Ayaz cebinden çıkarttığı paketi Yasemin'e verirken o Ayaz'ın sözylediği sözlerle kıkırdadı.
"Gorkma boncuğum ben sana gıyar mıyım hiç?"
Başındaki yazmayı tepesinde bağlayarak kıstığı bakışlarını Ayaz'a çevirerek elindeki paketi alıp açtı.
"Gorkacak bi haltlar mı yidin yoğsa Ayaz?"
Ayaz başını olumsuz anlamda sallayarak sırıttı.
"Yok be Yasemin abla. Yediğim bi halt var onu sende biliyorsun zaten.O dışardaki puştların oyununa geldim evlendim şimdi it gibi süründürüyorlar beni. Ellerine fırsat geçti ya tabi kızın kim olduğunu söylemeyerek akıllarınca bana ceza kesiyorlar. Ama az kaldı bulacağım."
Ayaz'ın sözleri ile Yasemin ellerini yanaklarına uzatarak çocuk severmiş gibi hafifçe sıktı.
"Oyyy benim guzum. Dimek hale eziyet idiyolar sağa ölemi?"
Ayaz,Yasemin'i her zaman kendi tarafına çekmenin bir yolunu bulurdu ve şimdi de tam sırasıydı. Madem o piçler onunla uğraşıp inatlaşıyordu o da onlara yapacağını bilirdi. Yasemin'in üzerlerine salacaktı. Bulduğu her fırsatta onların başuna bin türlü çorap örecekti.
"Ben o zıravıtlara idecemi bilirim sen dur hele."
Açtığı paketteki tozu Ayaz'ın gözünün önünde sallayarak sırıttı.
"Eziyet neyimiş,nası idilivirimiş gösderivirem o zinzortlara."
Sözlerinden sonra Yasemin şen bir kahkaha atarken Ayaz'ın gözleri şaşkınlıkla açıldı.
"Yok artık! Hepsine de mi!?"
"He yaa hepsine de?"
Ayaz kolunu Yasemin'in omzuna dolayarak keyifle sırıttı.
"Bana uyar kraliçe."
Yasemin başını olumlu anlamda sallayarak çekmeceyi açıp bir kepçe alırken sinsice güldü.
"Ayaz lan."
"Efendim abla."
Bakışlarını Ayaz'a çevirmek için ona döndüğü esnada Ayaz kadının rahat hareket etmesi için kolunu omzundan çekerek dinliyorum dercesine baktı.

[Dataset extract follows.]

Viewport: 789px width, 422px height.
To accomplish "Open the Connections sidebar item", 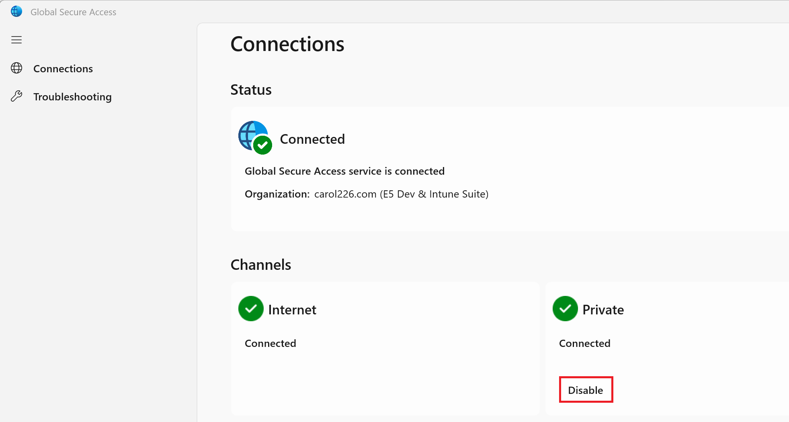I will pos(63,69).
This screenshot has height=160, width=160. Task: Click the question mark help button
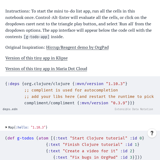[152, 133]
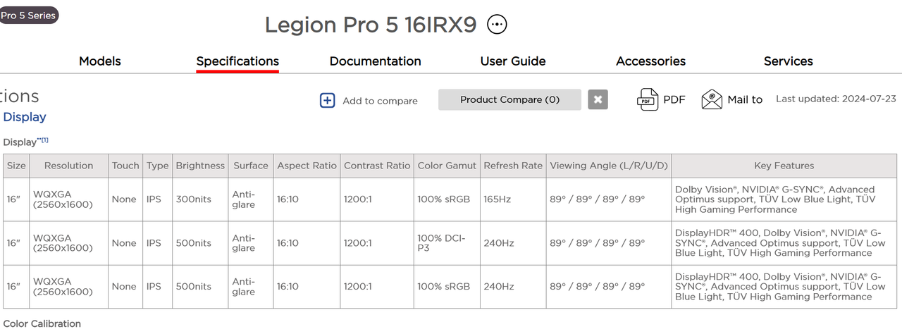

"Kişke Gökçe'ynen seni baş göz ideydim ya ben. Tam birbirinize göreydiğiz.Damadım olacak potansiyele sahip bi sen varıdın,seni de gaçırdım ya lan pişman oldum şindi bak."
Gökçe ismini duyar duymaz bedeninden bir titreme gelip geçerken yüzünü buruşturmamak için kendisine güçlükle hakim oldu. Dilinin ucuna gelen onca şeyi söylememek için üstün bir çaba sarfetti çünkü Yasemin'in ters tarafının ne kadar vahim olduğunu biliyordu. Yüzüne sahte bir gülümseme kondurmaya çalışarak abartılı bir şekilde konuştu.
"Yooo... Yoo iyi ki aklına gelmemiş abla. Ben kim senin prenslere layık kızına eş olmak kim? Kızın dünyanın en ücra köşelerinde saklanması gereken,nadide bir mücevher gibi maşallah. Benimle heba olurdu be kraliçem. Ben çapkın,hovarda adamın biriyim. İşim gücüm eğlence,piçlik yapmak bana kız falan verilmezdi."
Ayaz'ın sözleri ile Yasemin kıkırdadı.
"Hadi ordan. Tamda Evlenilecek adamsın lan. En iyi goca giçmişine singer çeken hovarda ve çapkından olur dirler hiç duymadın mı? Emme evlisin işde ne edek?"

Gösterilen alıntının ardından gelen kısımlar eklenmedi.